Stored records
***

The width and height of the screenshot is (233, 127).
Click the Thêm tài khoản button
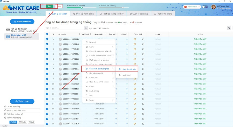[22, 22]
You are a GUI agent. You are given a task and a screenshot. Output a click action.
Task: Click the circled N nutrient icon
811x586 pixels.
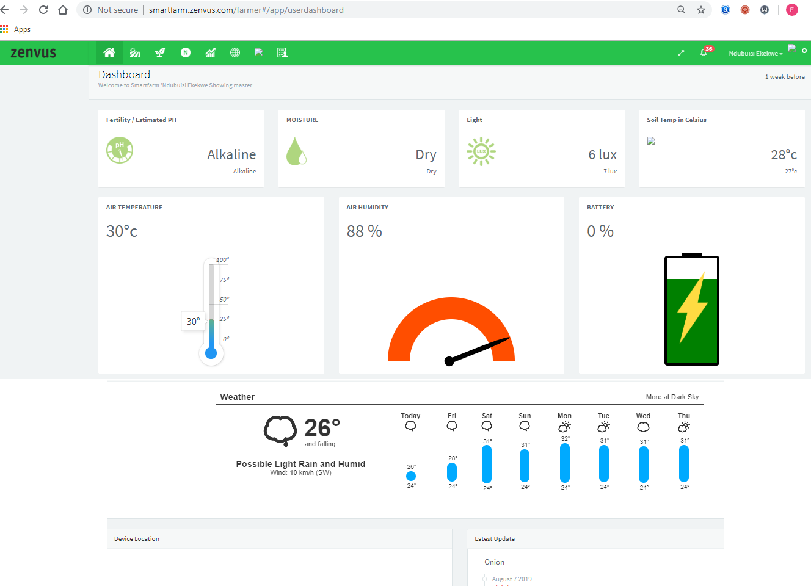(186, 53)
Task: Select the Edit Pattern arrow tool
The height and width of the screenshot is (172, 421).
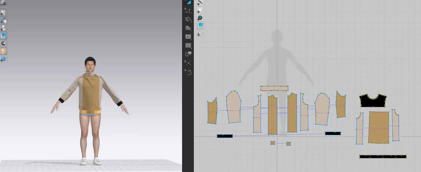Action: coord(188,11)
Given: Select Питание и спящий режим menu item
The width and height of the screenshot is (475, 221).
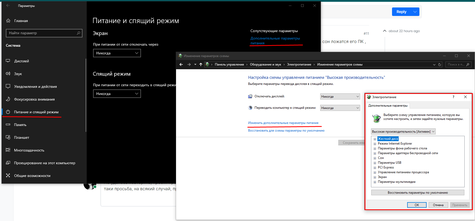Looking at the screenshot, I should pos(36,112).
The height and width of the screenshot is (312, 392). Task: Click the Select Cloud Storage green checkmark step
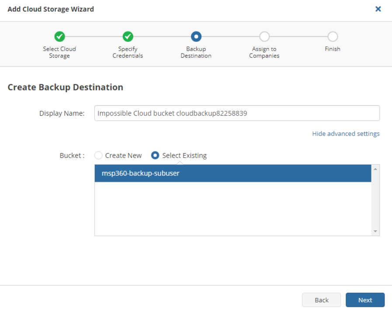point(59,37)
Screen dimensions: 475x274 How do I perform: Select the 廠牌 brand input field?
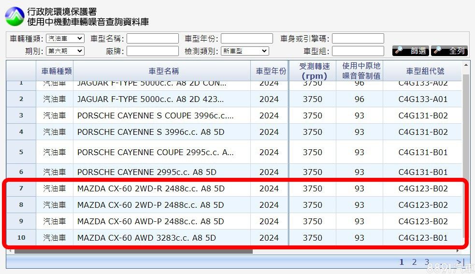152,51
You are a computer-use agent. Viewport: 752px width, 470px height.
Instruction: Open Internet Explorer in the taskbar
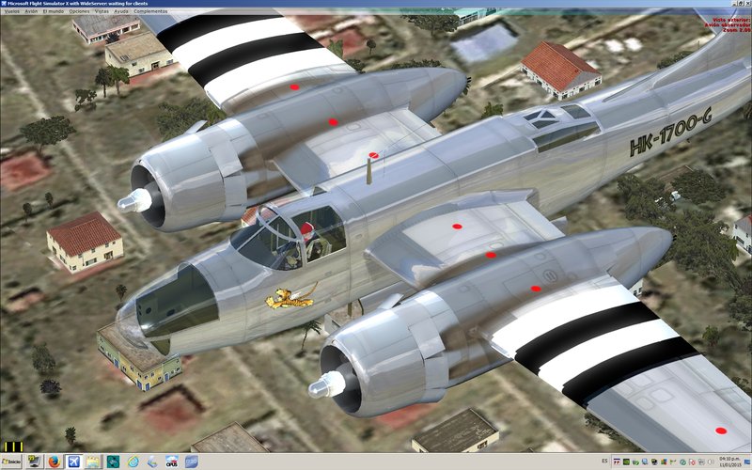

***

» **To do**
Please retype every record above exactly, leaving out the pictures.

» **Problem solution**
The width and height of the screenshot is (233, 127).
Click the Thêm tài khoản button
[22, 22]
You are a GUI agent. You are given a task and a screenshot. Output a click action.
Task: Click the circled N nutrient icon
811x586 pixels.
(186, 53)
Task: Select the Edit Pattern arrow tool
The height and width of the screenshot is (172, 421).
Action: coord(188,11)
Given: Select Питание и спящий режим menu item
The width and height of the screenshot is (475, 221).
Looking at the screenshot, I should pos(36,112).
The height and width of the screenshot is (312, 392). Task: Click the Select Cloud Storage green checkmark step
point(59,37)
Screen dimensions: 475x274 How do I perform: Select the 廠牌 brand input field?
152,51
You are a computer-use agent. Viewport: 752px width, 470px height.
Instruction: Open Internet Explorer in the taskbar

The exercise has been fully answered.